== Task prompt ==
Please return the full listing below without altering anything.

Segment Open

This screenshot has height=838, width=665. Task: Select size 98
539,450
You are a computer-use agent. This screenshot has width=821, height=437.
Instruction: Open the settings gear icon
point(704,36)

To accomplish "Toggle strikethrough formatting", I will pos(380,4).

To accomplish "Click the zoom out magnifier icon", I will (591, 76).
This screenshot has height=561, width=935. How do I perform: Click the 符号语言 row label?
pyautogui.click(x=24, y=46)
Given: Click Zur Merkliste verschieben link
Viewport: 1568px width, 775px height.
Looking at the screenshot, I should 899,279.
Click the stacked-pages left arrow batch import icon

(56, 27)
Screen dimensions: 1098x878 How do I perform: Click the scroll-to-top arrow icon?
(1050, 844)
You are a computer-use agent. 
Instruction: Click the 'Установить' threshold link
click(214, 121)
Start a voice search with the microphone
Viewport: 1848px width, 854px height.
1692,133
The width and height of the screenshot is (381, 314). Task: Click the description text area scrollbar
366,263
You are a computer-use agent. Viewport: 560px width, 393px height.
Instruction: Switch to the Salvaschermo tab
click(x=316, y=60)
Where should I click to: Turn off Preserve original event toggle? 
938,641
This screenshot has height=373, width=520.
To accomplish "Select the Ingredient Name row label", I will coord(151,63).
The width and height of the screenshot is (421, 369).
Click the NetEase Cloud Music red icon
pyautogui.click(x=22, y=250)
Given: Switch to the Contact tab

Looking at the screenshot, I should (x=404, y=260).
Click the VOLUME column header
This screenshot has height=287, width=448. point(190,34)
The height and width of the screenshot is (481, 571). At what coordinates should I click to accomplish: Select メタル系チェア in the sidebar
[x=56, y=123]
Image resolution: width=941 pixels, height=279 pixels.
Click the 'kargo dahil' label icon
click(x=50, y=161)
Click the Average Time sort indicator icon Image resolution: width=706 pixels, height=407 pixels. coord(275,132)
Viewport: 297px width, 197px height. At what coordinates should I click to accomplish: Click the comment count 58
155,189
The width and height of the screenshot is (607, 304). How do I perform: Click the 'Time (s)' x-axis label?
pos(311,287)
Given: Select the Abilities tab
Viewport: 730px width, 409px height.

Segment Closed

== Solution ==
This screenshot has height=838, width=665. Task: Select size 98
539,450
You are a computer-use agent. This screenshot has width=821, height=437.
Instruction: Open the settings gear icon
point(704,36)

To accomplish "Toggle strikethrough formatting", I will pos(380,4).

To accomplish "Click the zoom out magnifier icon", I will (591, 76).
This screenshot has height=561, width=935. How do I perform: Click the 符号语言 row label?
pyautogui.click(x=24, y=46)
Given: Click Zur Merkliste verschieben link
Viewport: 1568px width, 775px height.
Looking at the screenshot, I should 899,279.
Click the stacked-pages left arrow batch import icon

(56, 27)
Screen dimensions: 1098x878 How do I perform: Click the scroll-to-top arrow icon?
(1050, 844)
You are a computer-use agent. 
Instruction: Click the 'Установить' threshold link
click(214, 121)
Start a voice search with the microphone
Viewport: 1848px width, 854px height.
1692,133
The width and height of the screenshot is (381, 314). Task: Click the description text area scrollbar
366,263
You are a computer-use agent. Viewport: 560px width, 393px height.
Instruction: Switch to the Salvaschermo tab
click(x=316, y=60)
Where should I click to: Turn off Preserve original event toggle? 
938,641
This screenshot has height=373, width=520.
To accomplish "Select the Ingredient Name row label", I will coord(151,63).
The width and height of the screenshot is (421, 369).
Click the NetEase Cloud Music red icon
pyautogui.click(x=22, y=250)
Given: Switch to the Contact tab

Looking at the screenshot, I should (x=404, y=260).
Click the VOLUME column header
This screenshot has height=287, width=448. point(190,34)
The height and width of the screenshot is (481, 571). At what coordinates should I click to accomplish: Select メタル系チェア in the sidebar
[x=56, y=123]
Image resolution: width=941 pixels, height=279 pixels.
Click the 'kargo dahil' label icon
click(x=50, y=161)
Click the Average Time sort indicator icon Image resolution: width=706 pixels, height=407 pixels. coord(275,132)
Viewport: 297px width, 197px height. At what coordinates should I click to accomplish: Click the comment count 58
155,189
The width and height of the screenshot is (607, 304). How do I perform: Click the 'Time (s)' x-axis label?
pos(311,287)
Given: Select the Abilities tab
Viewport: 730px width, 409px height.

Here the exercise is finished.